Le test du ratio aldostérone/créatinine urinaires (RACU) se fonde sur la théorie que la créatinine urinaire serait le témoin de la filtration glomérulaire et permettrait ainsi d’évaluer l’intensité de l’excrétion, donc de production de l’aldostérone. Chez les animaux malades, la créatinine est cependant un mauvais témoin de filtration glomérulaire pour diverses raisons : une polyuro-polydipsie (PUPD), souvent présente lors d’hyperaldostéronisme, entraîne une très forte dilution de l’urine, donc une valeur faible de créatinine urinaire. L’ensemble provoque mathématiquement une forte augmentation du RACU. De plus, l’aldostérone étant transportée en partie par la cortisol-binding globulin, petite protéine qui est anormalement excrétée lors de PUPD, l’excrétion d’aldostérone augmente d’autant plus, même en présence d’une production d’aldostérone normale ou légèrement augmentée. En pratique, toute atteinte rénale ou toute modification des protéines transporteuses (atteinte hépatique ou inflammatoire, en particulier) peut entraîner une augmentation du RACU, malgré une production surrénalienne normale. Le RACU est donc très facilement faussement positif (certains auteurs le qualifient de très bonne sensibilité car il est positif à la moindre augmentation), mais il est très peu spécifique, c’est-à-dire capable de détecter les vrais hyperaldostéronismes [4, 20].

Points forts

→ La suspicion d’hyperaldostéronisme primaire doit être explorée par des examens d’imagerie abdominale et un dosage de l’aldostéronémie.

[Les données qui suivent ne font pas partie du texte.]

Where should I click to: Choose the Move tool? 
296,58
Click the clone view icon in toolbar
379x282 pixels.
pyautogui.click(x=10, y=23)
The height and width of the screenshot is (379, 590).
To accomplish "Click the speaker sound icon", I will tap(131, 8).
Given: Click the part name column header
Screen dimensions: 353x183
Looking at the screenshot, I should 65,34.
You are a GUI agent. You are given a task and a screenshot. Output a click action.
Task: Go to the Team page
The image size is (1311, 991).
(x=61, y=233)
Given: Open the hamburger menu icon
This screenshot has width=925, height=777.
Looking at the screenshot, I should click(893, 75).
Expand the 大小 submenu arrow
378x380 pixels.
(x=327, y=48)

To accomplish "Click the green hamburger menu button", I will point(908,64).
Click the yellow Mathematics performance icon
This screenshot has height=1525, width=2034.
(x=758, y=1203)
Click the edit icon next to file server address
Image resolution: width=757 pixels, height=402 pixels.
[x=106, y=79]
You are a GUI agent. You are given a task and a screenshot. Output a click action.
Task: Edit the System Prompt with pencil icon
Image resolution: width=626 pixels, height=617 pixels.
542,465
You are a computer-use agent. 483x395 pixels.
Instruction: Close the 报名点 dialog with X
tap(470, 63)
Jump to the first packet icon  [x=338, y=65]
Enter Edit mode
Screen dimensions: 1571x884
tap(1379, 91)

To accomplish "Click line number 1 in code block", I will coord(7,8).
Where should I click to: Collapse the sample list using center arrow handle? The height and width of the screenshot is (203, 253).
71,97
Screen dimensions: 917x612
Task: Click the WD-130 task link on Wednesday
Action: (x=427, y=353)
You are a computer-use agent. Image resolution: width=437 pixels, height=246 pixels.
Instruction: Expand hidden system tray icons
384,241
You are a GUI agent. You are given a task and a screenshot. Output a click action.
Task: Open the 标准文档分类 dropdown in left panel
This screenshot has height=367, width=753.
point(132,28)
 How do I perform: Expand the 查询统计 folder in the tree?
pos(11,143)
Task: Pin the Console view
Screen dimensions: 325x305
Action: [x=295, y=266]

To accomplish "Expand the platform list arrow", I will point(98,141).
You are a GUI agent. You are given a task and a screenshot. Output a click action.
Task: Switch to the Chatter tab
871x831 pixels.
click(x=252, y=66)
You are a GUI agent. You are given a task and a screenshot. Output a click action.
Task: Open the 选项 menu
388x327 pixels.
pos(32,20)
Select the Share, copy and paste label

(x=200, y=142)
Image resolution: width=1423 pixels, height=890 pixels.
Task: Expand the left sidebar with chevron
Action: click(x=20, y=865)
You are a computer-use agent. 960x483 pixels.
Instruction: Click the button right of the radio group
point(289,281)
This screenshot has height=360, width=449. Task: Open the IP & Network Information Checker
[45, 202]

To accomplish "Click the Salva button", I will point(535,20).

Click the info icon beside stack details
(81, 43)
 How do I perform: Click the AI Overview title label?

→ Un hyperaldostéronisme secondaire peut s’observer dans de nombreuses maladies (hépatique, rénale, cardiaque, et lors d’obésité). Sa mise en évidence précoce permet de gérer au mieux les effets néfastes d’une hyperactivation chronique du système rénine-angiotensine-aldostérone sur l’organisme.

→ En pratique, la différence entre hyperaldostéronisme primaire et secondaire peut être délicate et nécessite de corroborer l’ensemble des données épidémiologiques, cliniques et biologiques.

ENCADRÉ 3
Azotémie, hypertension et hyperaldostéronisme

Jusqu’à présent, il était décrit que lors d’un hyperaldostéronisme primaire, l’aldostéronémie était élevée et l’activité de la rénine était diminuée. Cependant, une étude a montré que chez les chats âgés et sans hyperaldostéronisme primaire précédemment décrit, l’aldostéronémie est plus élevée chez les chats hypertendus et azotémiques que chez les chats non hypertendus (avec ou sans azotémie). De plus, la rénine est plus basse chez les hypertendus (avec ou sans azotémie) que chez les non-hypertendus et les individus non azotémiques. Ces données suggèrent que certains chats atteints d’une maladie rénale chronique et d’une hypertension présentent une rénine basse associée à une augmentation de l’aldostéronémie. Cela soulève la question de savoir si ces chats pourraient secréter de manière autonome de l’aldostérone par les surrénales [14].